### [Task to complete]
Write out the whole review of Jon Raskin's album The Long Table below, word for word, leaving nothing out.

Intrepid improviser and saxophonist Jon Raskin has kept busy during the covid-19 pandemic by releasing, for the first time, several of his past recordings. Of the many exciting albums he put out in 2021 on his own Temescal label, The Long Table stands out for a few reasons. As superb as the rest of his catalogue, this 2014 date has an infectious groove and a melodic structure different from Raskin's more experimental work. It also includes two covers, one penned by guitarist-vocalist Ava Mendoza and the other by percussionist Marilyn Mazur.
The captivating centerpiece is the eponymous four-part suite. Raskin's melancholic baritone saxophone meanders over electric bassist Dan Seamans bluesy vamps . The rest of the quintet responds to Raskin's contemplative phrases with long yearning ones. Drummer John Hanes drives his colleagues' wistful and haunting conversation with his propulsive and hypnotic cadence. Raskin, alto saxophonist Phillip Greenlief and guitarist John Shiurba break the silence with dramatic sonic fragments. Here the tune veers towards stimulating dissonance and provocative spontaneity.

### [Collected material]
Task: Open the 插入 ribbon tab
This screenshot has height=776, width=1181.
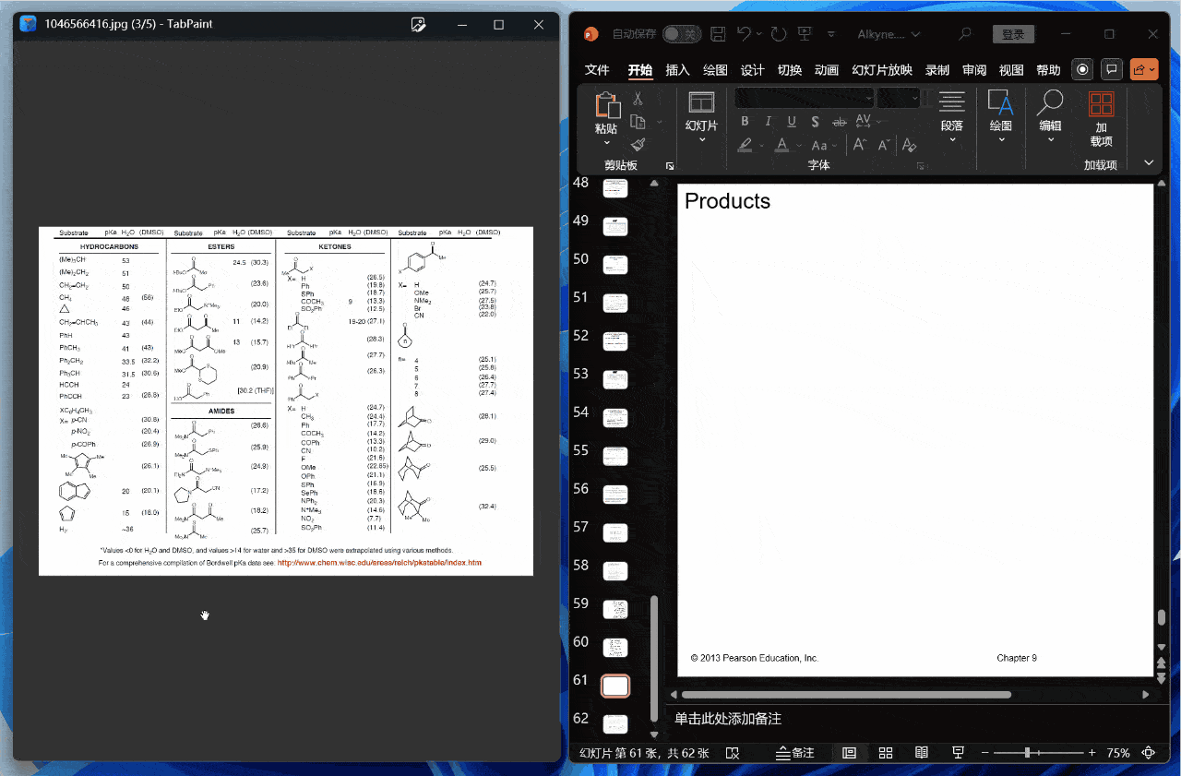Action: pyautogui.click(x=677, y=70)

### [Solution to this exercise]
Intrepid improviser and saxophonist Jon Raskin has kept busy during the covid-19 pandemic by releasing, for the first time, several of his past recordings. Of the many exciting albums he put out in 2021 on his own Temescal label, The Long Table stands out for a few reasons. As superb as the rest of his catalogue, this 2014 date has an infectious groove and a melodic structure different from Raskin's more experimental work. It also includes two covers, one penned by guitarist-vocalist Ava Mendoza and the other by percussionist Marilyn Mazur.
The captivating centerpiece is the eponymous four-part suite. Raskin's melancholic baritone saxophone meanders over electric bassist Dan Seamans bluesy vamps . The rest of the quintet responds to Raskin's contemplative phrases with long yearning ones. Drummer John Hanes drives his colleagues' wistful and haunting conversation with his propulsive and hypnotic cadence. Raskin, alto saxophonist Phillip Greenlief and guitarist John Shiurba break the silence with dramatic sonic fragments. Here the tune veers towards stimulating dissonance and provocative spontaneity.